#### Records to process
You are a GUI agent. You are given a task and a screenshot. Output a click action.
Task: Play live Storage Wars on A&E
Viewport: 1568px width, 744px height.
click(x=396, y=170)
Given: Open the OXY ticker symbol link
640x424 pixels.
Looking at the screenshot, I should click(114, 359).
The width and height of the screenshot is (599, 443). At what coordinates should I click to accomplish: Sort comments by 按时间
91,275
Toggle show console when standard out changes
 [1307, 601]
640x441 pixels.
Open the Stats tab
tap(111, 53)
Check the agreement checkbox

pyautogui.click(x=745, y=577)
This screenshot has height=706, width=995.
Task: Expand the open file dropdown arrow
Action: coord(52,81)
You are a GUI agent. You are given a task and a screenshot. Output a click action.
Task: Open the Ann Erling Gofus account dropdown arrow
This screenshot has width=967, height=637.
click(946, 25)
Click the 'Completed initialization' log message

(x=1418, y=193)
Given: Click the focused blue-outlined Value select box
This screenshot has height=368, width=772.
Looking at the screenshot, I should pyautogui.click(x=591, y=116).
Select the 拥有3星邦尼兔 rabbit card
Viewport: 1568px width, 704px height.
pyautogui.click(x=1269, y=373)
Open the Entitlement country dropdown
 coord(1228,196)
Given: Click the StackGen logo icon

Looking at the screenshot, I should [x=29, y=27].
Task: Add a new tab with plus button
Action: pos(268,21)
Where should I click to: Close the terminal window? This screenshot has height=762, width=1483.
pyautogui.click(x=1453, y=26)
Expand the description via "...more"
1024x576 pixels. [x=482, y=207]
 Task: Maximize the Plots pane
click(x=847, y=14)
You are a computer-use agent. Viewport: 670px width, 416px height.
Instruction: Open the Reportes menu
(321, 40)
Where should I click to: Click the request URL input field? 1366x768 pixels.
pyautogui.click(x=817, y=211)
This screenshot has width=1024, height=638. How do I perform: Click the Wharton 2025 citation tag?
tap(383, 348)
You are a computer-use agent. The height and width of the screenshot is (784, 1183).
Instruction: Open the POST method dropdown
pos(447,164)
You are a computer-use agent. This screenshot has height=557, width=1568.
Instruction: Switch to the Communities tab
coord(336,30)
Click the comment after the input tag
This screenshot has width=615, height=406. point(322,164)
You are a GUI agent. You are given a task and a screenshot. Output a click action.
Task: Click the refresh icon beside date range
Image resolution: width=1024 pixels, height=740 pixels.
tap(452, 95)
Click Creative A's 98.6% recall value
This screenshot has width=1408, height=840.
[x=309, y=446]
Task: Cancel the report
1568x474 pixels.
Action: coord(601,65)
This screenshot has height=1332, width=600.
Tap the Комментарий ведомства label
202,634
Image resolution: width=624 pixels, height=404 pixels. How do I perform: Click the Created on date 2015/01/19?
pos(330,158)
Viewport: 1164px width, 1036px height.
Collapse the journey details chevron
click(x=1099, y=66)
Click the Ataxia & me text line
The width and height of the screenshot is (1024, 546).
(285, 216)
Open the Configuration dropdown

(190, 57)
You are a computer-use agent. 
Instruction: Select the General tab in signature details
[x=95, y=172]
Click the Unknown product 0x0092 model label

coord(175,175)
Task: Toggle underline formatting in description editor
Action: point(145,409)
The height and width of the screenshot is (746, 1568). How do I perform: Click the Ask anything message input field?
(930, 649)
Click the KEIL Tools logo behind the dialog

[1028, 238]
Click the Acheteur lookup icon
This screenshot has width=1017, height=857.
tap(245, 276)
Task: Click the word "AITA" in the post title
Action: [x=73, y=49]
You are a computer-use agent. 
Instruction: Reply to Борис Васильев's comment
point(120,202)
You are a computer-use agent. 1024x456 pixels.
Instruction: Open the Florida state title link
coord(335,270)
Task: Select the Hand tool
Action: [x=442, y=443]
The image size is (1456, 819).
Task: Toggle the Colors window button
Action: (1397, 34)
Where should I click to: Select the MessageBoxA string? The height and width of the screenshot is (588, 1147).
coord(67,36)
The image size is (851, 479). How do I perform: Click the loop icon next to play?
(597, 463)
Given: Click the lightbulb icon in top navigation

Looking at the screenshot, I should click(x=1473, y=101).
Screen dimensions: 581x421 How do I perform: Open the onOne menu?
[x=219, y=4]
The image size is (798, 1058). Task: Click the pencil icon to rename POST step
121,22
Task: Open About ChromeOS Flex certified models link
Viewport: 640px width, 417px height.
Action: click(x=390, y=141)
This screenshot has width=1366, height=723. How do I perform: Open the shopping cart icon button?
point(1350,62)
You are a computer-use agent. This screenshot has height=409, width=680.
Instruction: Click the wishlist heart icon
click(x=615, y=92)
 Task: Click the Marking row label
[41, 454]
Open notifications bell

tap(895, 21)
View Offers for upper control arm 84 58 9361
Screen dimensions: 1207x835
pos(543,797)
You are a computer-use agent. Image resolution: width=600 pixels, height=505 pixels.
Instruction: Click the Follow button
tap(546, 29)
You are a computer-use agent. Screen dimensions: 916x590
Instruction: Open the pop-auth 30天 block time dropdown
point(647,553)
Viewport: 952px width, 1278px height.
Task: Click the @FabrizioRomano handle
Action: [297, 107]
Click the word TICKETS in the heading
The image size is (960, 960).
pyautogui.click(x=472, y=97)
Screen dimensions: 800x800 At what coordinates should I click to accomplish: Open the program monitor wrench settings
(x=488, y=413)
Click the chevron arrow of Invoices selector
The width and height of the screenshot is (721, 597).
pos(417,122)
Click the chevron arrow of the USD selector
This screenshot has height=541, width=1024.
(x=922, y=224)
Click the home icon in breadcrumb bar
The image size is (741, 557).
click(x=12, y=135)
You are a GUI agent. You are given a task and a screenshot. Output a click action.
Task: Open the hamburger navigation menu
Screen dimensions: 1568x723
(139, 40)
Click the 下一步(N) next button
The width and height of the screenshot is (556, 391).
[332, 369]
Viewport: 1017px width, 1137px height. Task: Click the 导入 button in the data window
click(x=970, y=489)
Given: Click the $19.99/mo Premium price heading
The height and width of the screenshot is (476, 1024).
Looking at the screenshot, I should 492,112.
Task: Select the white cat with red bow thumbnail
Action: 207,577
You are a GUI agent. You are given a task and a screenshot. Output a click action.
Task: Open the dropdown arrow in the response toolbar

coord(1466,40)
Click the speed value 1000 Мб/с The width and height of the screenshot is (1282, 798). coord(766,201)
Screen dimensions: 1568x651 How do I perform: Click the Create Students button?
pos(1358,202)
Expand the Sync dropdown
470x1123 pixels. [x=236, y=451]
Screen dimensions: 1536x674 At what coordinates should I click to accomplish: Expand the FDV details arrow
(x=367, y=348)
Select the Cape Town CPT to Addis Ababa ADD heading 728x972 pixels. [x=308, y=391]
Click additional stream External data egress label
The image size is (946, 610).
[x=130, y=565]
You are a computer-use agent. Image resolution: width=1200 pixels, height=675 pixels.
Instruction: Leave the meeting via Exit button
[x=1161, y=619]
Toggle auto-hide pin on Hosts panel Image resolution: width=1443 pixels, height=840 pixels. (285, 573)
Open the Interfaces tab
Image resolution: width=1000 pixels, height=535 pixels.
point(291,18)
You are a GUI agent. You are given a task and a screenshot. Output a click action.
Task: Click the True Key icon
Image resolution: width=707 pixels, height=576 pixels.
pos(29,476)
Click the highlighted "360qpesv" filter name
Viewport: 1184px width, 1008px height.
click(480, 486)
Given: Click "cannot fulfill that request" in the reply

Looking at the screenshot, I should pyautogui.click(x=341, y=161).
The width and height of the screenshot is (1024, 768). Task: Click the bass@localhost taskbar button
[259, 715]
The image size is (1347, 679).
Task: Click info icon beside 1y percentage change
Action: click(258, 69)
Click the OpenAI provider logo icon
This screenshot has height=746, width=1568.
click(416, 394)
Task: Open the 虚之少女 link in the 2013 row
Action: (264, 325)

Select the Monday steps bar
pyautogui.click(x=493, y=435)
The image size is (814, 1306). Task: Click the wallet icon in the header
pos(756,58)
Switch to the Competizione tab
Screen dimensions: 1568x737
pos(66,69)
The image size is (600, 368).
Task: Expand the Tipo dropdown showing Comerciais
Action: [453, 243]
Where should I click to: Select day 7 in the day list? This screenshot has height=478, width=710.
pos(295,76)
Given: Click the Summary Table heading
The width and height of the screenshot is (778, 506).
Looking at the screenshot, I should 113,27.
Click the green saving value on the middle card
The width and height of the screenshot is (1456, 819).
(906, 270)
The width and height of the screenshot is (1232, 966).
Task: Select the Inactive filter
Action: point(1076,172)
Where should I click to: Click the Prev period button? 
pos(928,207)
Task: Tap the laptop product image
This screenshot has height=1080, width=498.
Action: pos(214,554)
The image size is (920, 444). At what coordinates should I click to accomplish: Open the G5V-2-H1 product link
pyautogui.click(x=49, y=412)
########
Extract each line from the listing that holds the word "heading".

Click the word TICKETS in the heading
Given: Click the $19.99/mo Premium price heading
Select the Cape Town CPT to Addis Ababa ADD heading 728x972 pixels. [x=308, y=391]
Given: Click the Summary Table heading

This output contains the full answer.